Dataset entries
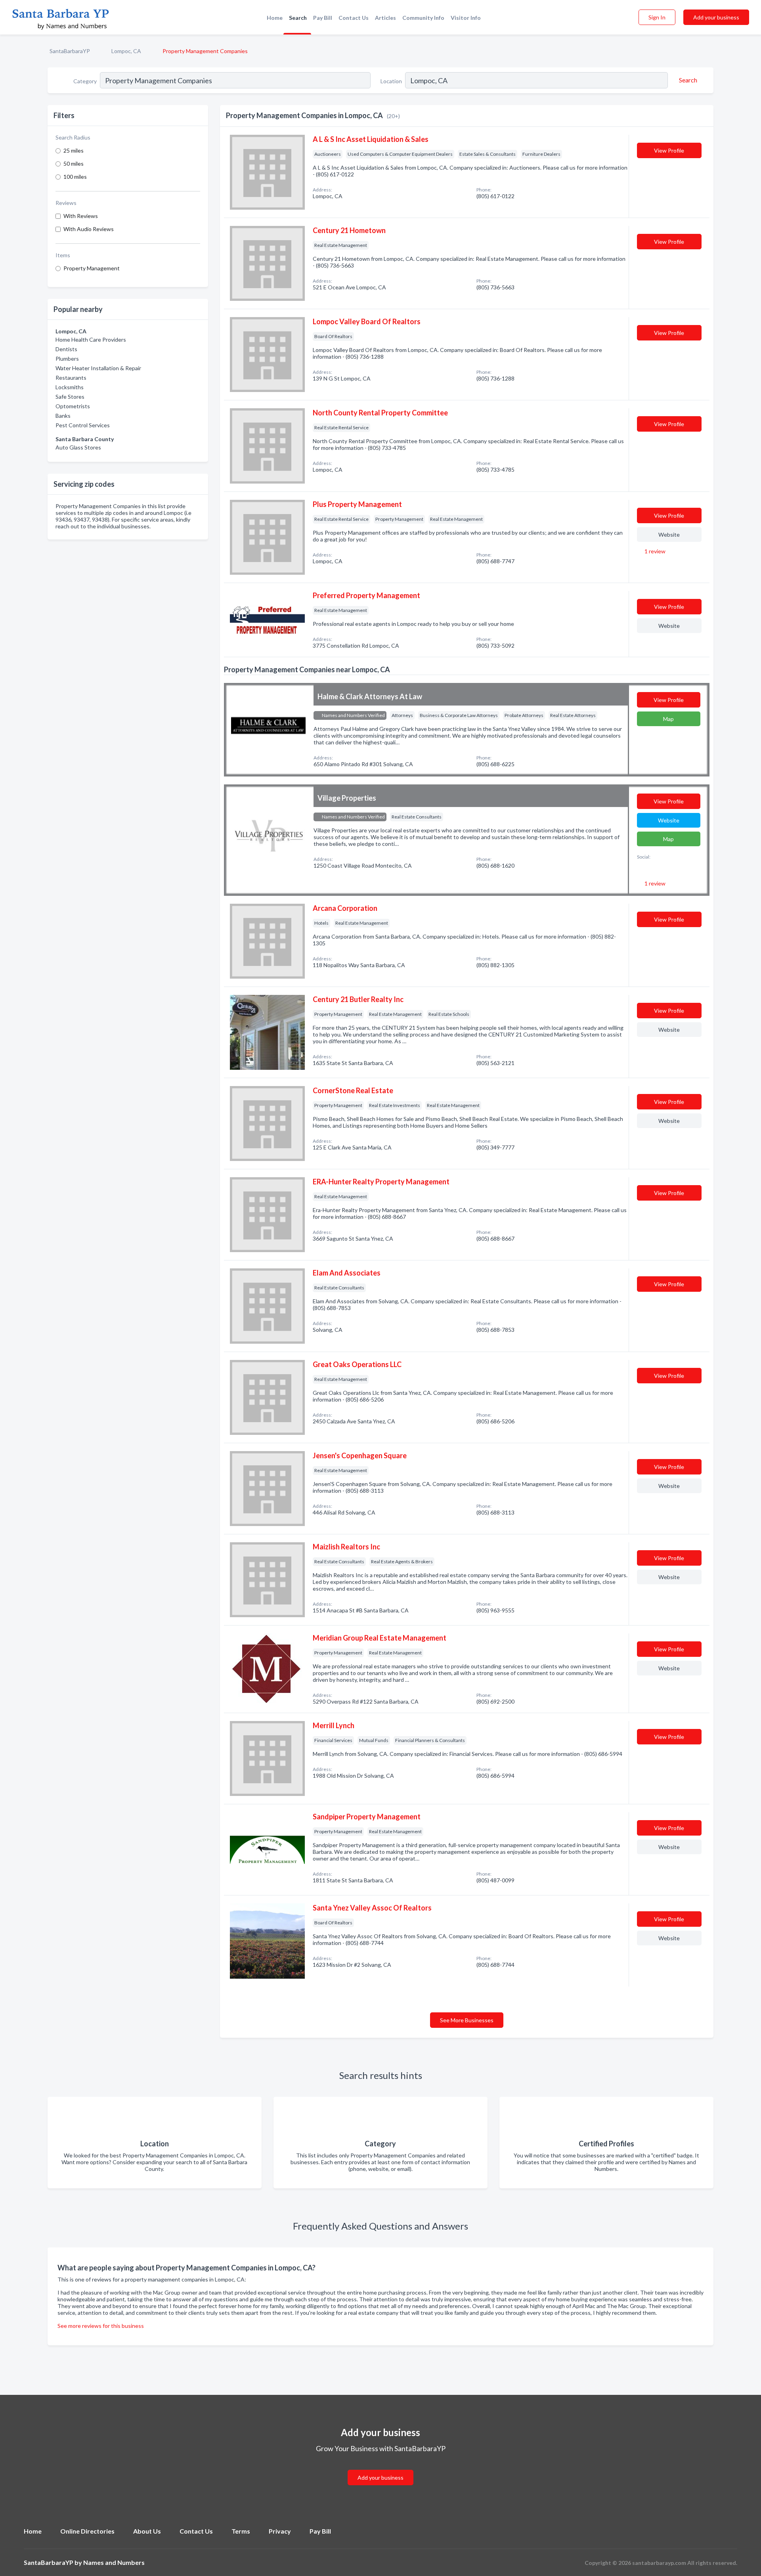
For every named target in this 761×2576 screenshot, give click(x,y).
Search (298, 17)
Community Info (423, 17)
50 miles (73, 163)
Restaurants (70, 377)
---
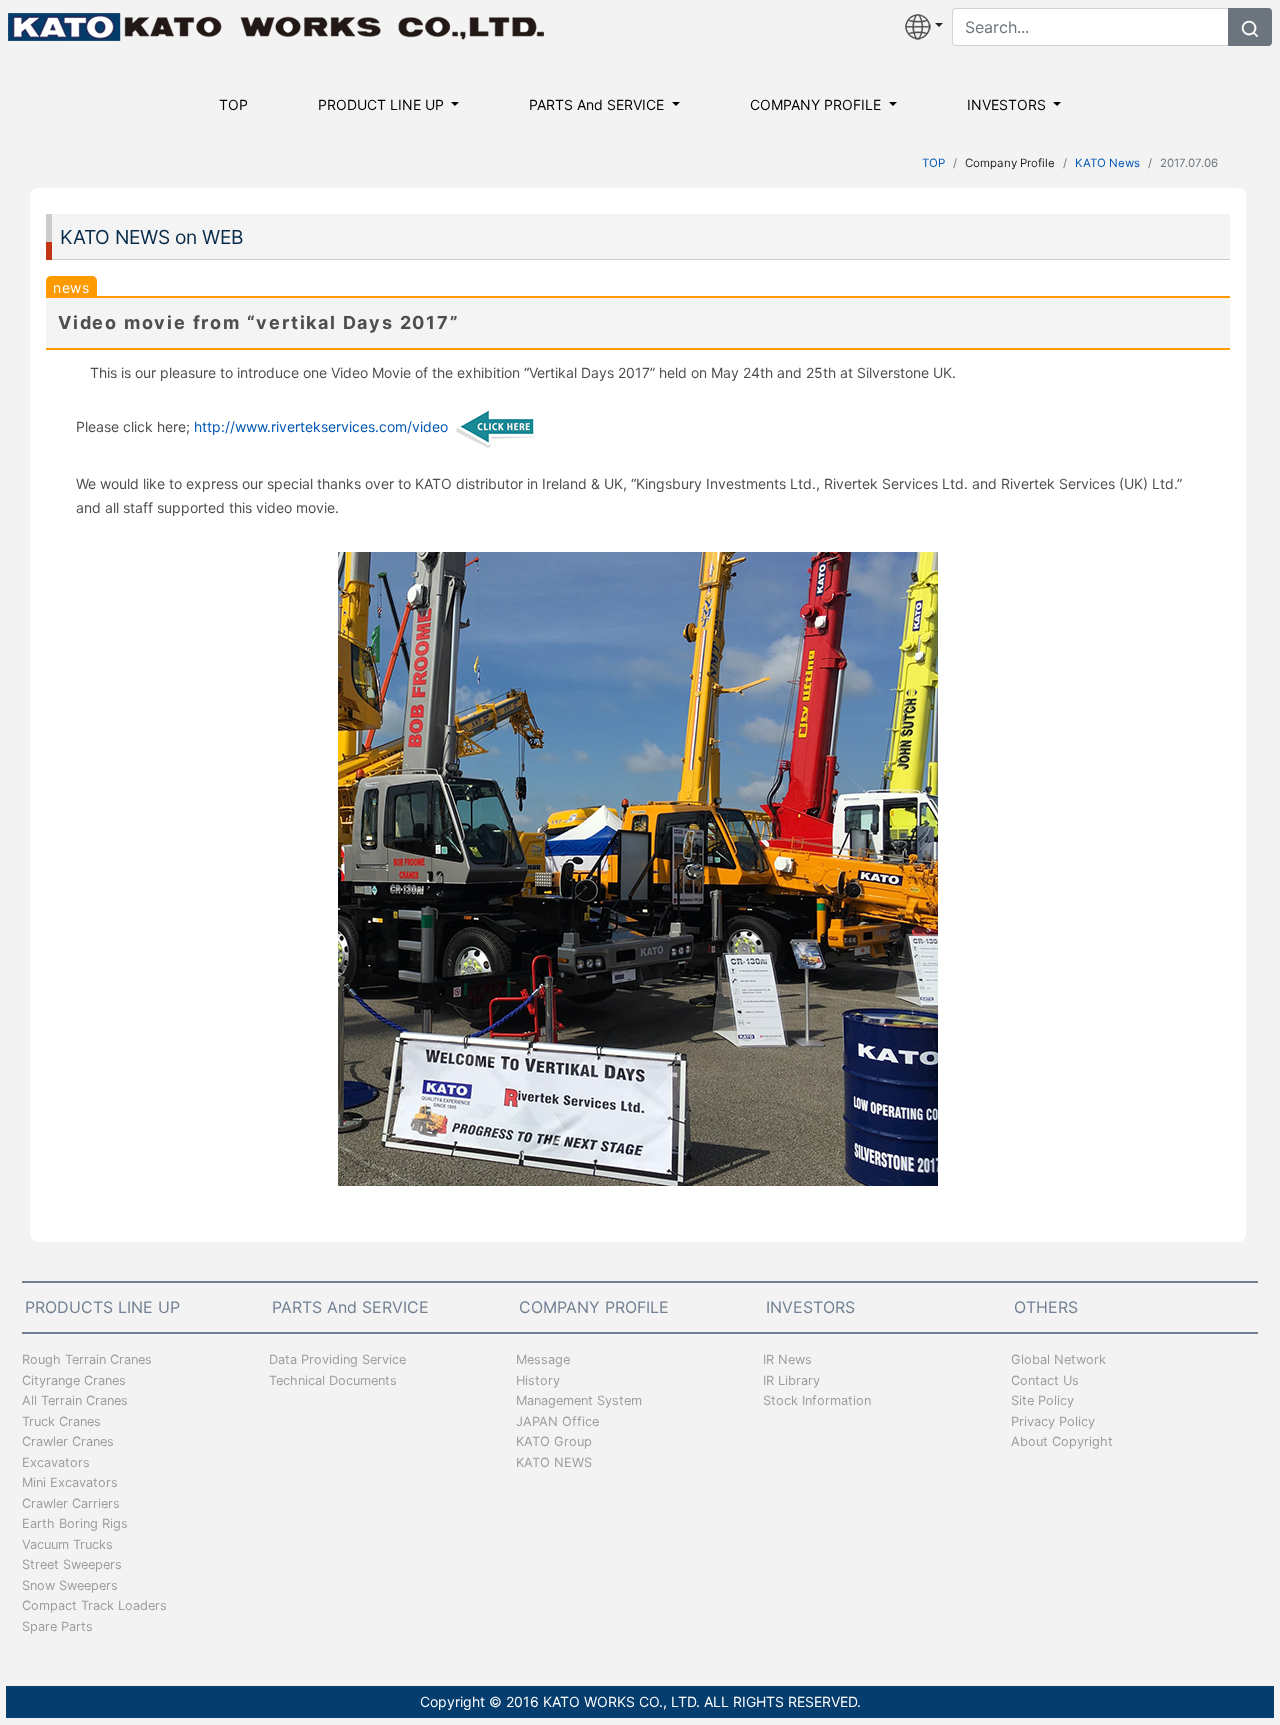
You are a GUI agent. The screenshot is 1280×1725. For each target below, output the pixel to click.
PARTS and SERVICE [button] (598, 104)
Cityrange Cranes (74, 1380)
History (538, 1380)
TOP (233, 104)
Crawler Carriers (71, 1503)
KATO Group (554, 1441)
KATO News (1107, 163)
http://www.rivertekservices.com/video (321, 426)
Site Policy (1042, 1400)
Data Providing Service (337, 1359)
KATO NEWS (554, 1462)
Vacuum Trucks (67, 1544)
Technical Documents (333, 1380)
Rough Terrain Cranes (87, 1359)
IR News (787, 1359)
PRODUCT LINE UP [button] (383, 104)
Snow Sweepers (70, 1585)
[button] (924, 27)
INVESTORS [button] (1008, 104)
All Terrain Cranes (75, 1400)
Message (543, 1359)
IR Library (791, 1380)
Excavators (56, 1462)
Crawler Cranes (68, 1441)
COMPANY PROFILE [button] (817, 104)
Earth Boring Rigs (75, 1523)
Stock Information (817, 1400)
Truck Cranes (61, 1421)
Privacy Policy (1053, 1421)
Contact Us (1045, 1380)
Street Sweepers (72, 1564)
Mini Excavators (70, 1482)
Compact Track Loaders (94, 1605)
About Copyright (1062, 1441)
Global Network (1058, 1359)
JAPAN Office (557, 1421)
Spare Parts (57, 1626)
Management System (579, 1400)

• **What to produce**: Taking the entries above, write out exactly the lines starting with the line containing "http://www.rivertekservices.com/video (321, 426)" and going on through the line containing "All Terrain Cranes (75, 1400)", both included, and nothing else.

• **Solution**:
http://www.rivertekservices.com/video (321, 426)
Site Policy (1042, 1400)
Data Providing Service (337, 1359)
KATO NEWS (554, 1462)
Vacuum Trucks (67, 1544)
Technical Documents (333, 1380)
Rough Terrain Cranes (87, 1359)
IR News (787, 1359)
PRODUCT LINE UP [button] (383, 104)
Snow Sweepers (70, 1585)
[button] (924, 27)
INVESTORS [button] (1008, 104)
All Terrain Cranes (75, 1400)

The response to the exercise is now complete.